» DIRECTION
Rewrite the part of the data below that opens with the line containing "Where should I" and runs to the end as a numbered list, leaving out blank lines and the pictures.

Page and screen pointing data:
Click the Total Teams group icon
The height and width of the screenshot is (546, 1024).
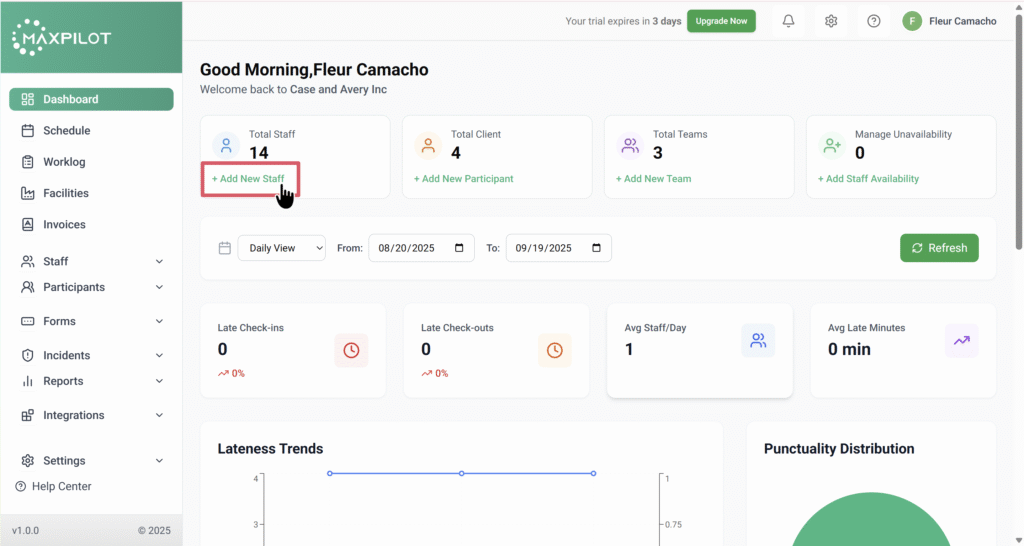(x=630, y=146)
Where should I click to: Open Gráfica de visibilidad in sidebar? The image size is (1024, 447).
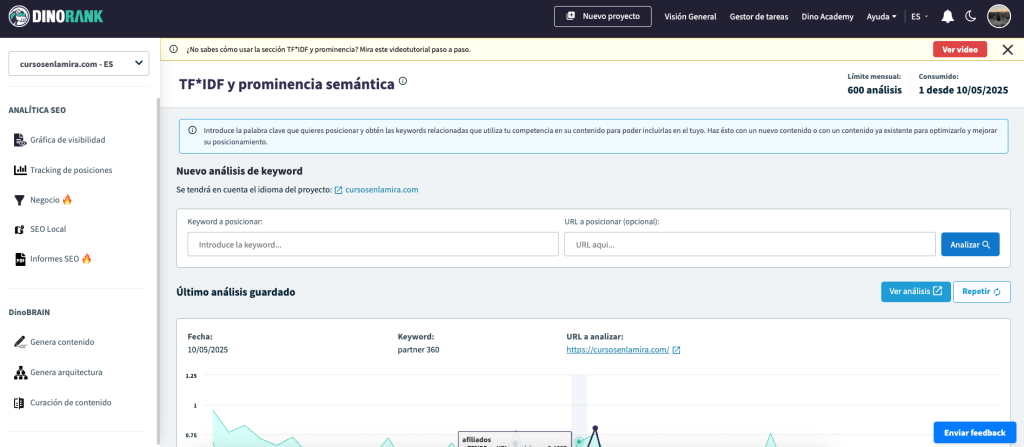click(x=67, y=140)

» SOLUTION FOR THIS EXERCISE
1. Where should I click to: Open Gráfica de visibilidad in sidebar? The image size is (1024, 447).
2. click(x=67, y=140)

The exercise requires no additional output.